Juglanin (Jug) is obtained from the crude extract of Polygonum aviculare, exerting suppressive activity against cancer cell progression in vitro and in vivo. Juglanin administration causes apoptosis and reactive oxygen species (ROS) in different types of cells through regulating various signaling pathways. In our study, the effects of Juglanin on non-small cell lung cancer were investigated. A significant role of Juglanin in suppressing lung cancer growth was observed. Juglanin promoted apoptosis in lung cancer cells through increasing Caspase-3 and poly ADP-ribose polymerase (PARP) cleavage, which is regulated by TNF-related apoptosis-inducing ligand/Death receptors (TRAIL/DRs) relied on p53 activation. Anti-apoptotic members Bcl-2 and Bcl-xl were reduced, and pro-apoptotic members Bax and Bad were enhanced in cells and animals receiving Juglanin. Additionally, nuclear factor-κB (NF-κB), phosphoinositide 3-kinase/protein kinase B (PI3K/AKT) and mitogen-activated protein kinases (MAPKs) activation were inhibited by Juglanin. Further, Juglanin improved ROS and induced autophagy. ROS inhibitor N-acetyl-l-cysteine (NAC) reversed apoptosis induced by Juglanin in cancer cells. The formation of autophagic vacoules and LC3/autophagy gene7 (ATG7)/Beclin1 (ATG6) over-expression were observed in juglanin-treated cells. Also, Juglanin administration to mouse xenograft models inhibited lung cancer progression. Our study demonstrated that Juglanin could be a promising candidate against human lung cancer progression.

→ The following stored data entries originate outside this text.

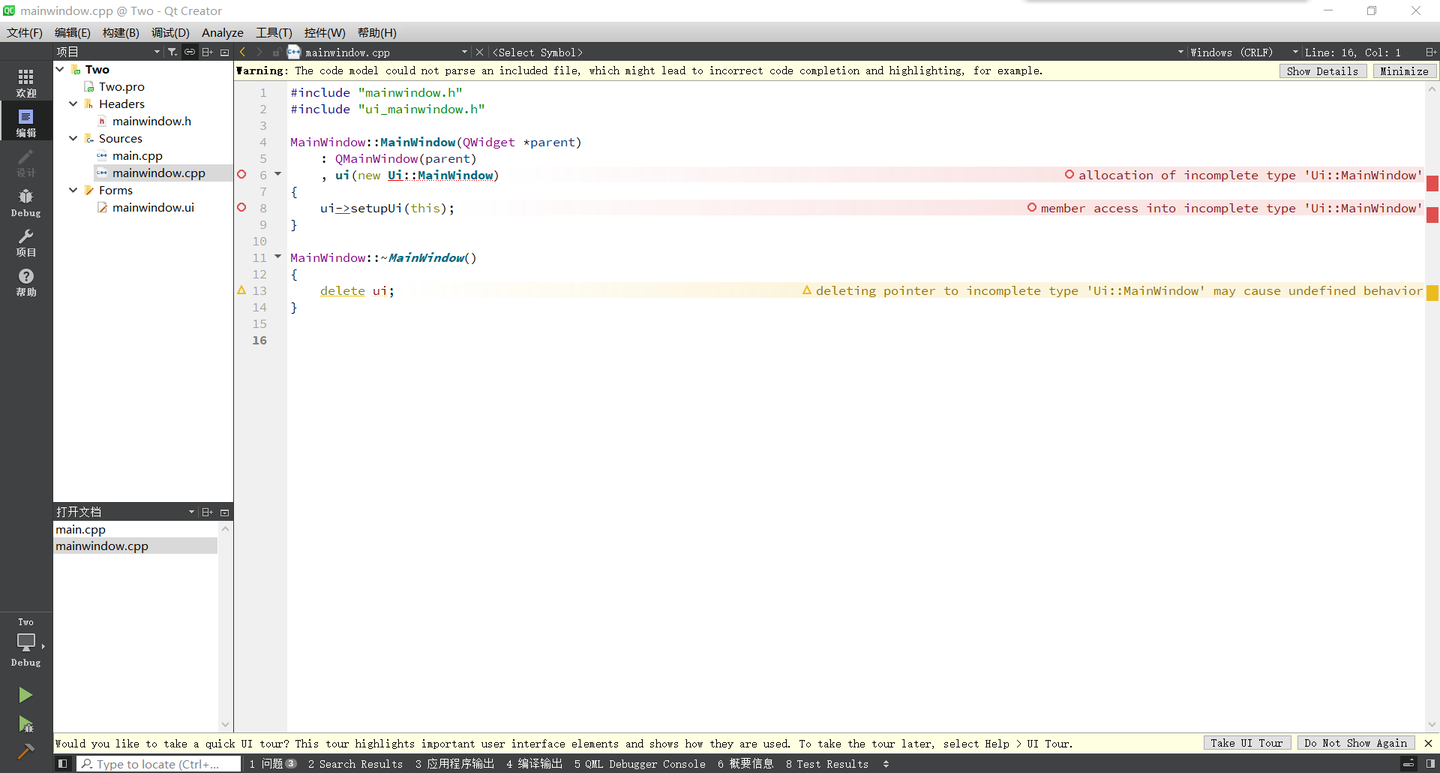Image resolution: width=1440 pixels, height=773 pixels.
Task: Click the Show Details button
Action: [x=1322, y=71]
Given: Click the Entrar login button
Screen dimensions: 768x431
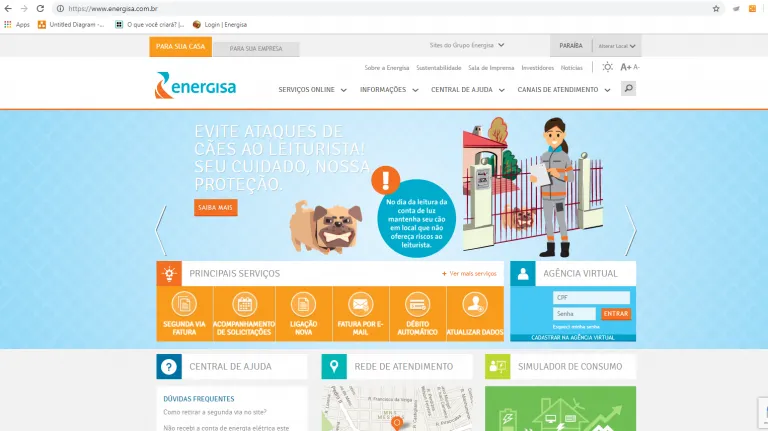Looking at the screenshot, I should point(616,313).
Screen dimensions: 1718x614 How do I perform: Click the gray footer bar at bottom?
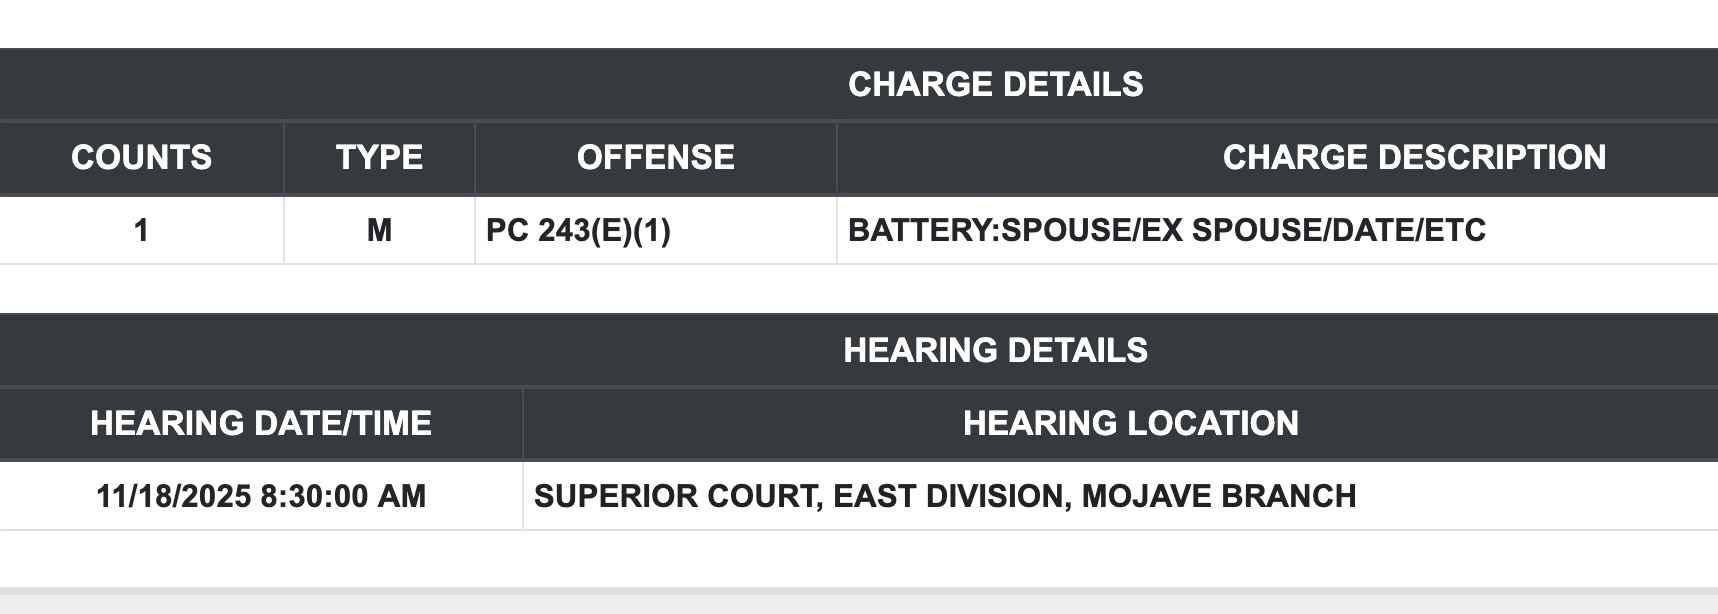[859, 601]
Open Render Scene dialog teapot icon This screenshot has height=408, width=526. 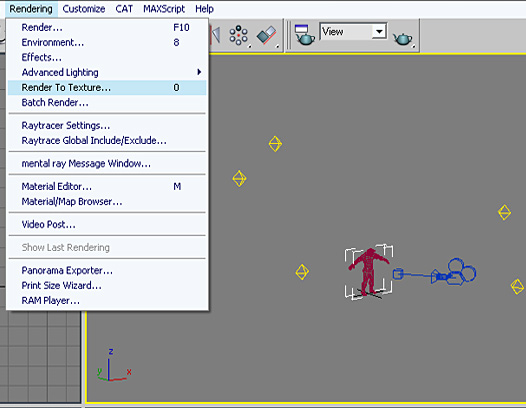pyautogui.click(x=305, y=35)
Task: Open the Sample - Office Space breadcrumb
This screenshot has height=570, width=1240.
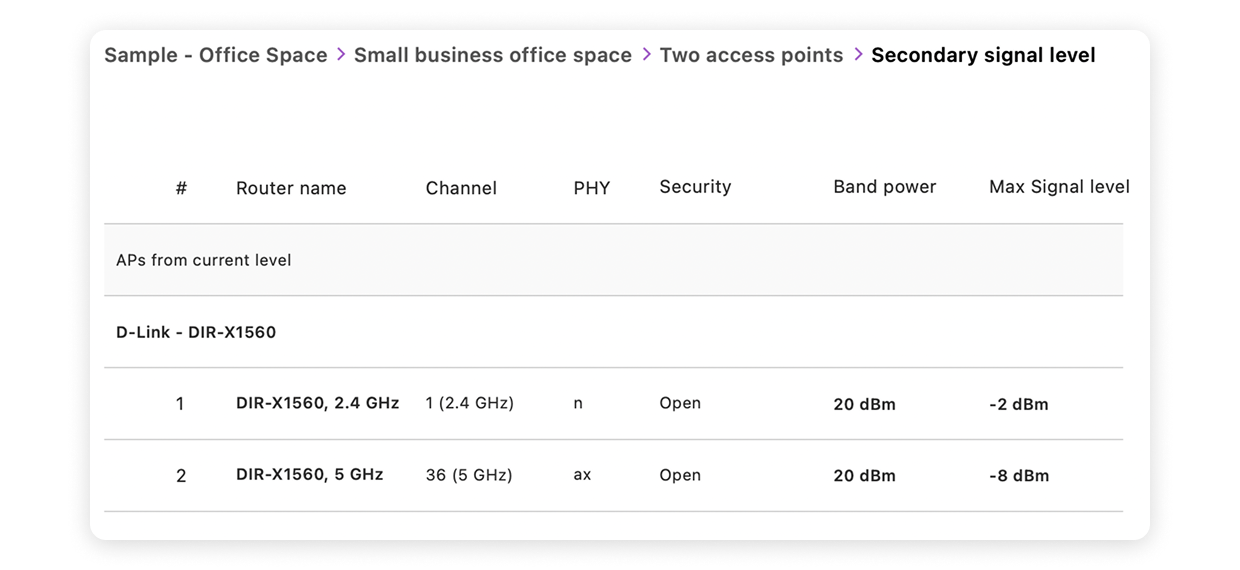Action: point(216,55)
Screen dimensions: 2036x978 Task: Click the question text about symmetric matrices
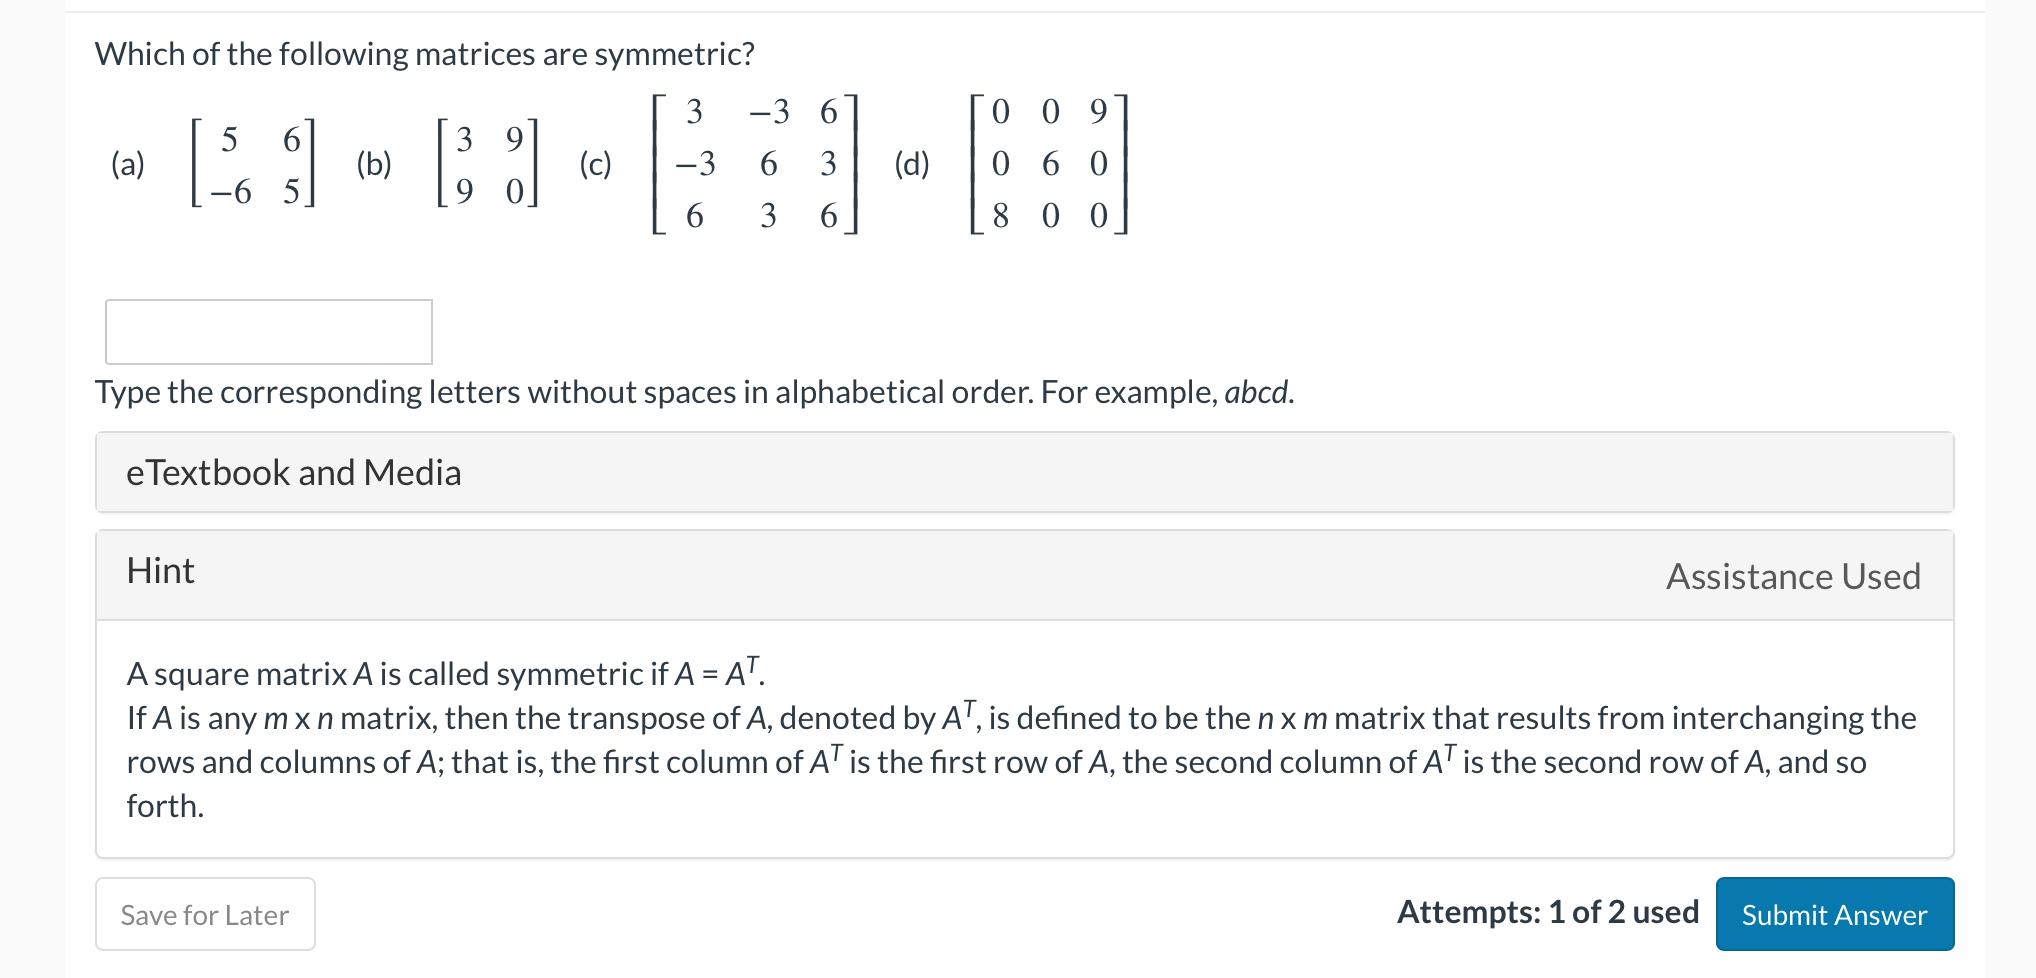(424, 54)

Juglanin administration protects skin against UVB‑induced injury by reducing Nrf2‑dependent ROS generation
Int J Mol Med 2020 Jul;46(1):67-82.PMID:32377697DOI:10.3892/ijmm.2020.4589.
Extensive solar ultraviolet B (UVB) exposure of the skin results in inflammation and oxidative stress, which may contribute to skin cancer. Natural products have attracted attention for their role in the effective treatment of cutaneous neoplasia. Juglanin is purified from the crude extract of Polygonum aviculare, exhibiting anti‑oxidant, anti‑inflammatory and anti‑cancer activities. Jugalanin was used in the current study to investigate whether it may ameliorate UVB irradiation‑induced skin damage by reducing oxidative stress and suppressing the inflammatory response in vivo and in vitro. In the present study, hairless mice were exposed to UVB irradiation in the absence or presence of Juglanin administration for 10 weeks. The findings indicated that Juglanin inhibited UVB‑induced hyperplasia and decreased infiltration in the skin of mice. UVB exposure‑induced oxidative stress in mice and cells was inhibited by Juglanin via enhancing anti‑oxidant activity. Additionally, Juglanin markedly reduced pro‑inflammatory cytokine release, including cyclic oxidase 2, interleukin‑1β and tumor necrosis factor‑α, triggered by chronic UVB irradiation. Juglanin‑ameliorated skin damage was associated with its suppression of mitogen activated protein kinases (MAPKs), including p38, extracellular signal regulated 1/2, and c‑Jun N‑terminal kinases, as well as nuclear factor (NF)‑κB signaling pathways, which was dependent on nuclear factor‑E2‑related factor 2 (Nrf2)‑modulated reactive oxygen species generation. Taken together, these data indicate that Juglanin protected against UVB‑triggered oxidative stress and inflammatory responses by suppressing MAPK and NF‑κB activation via enhancing Nrf2 activity.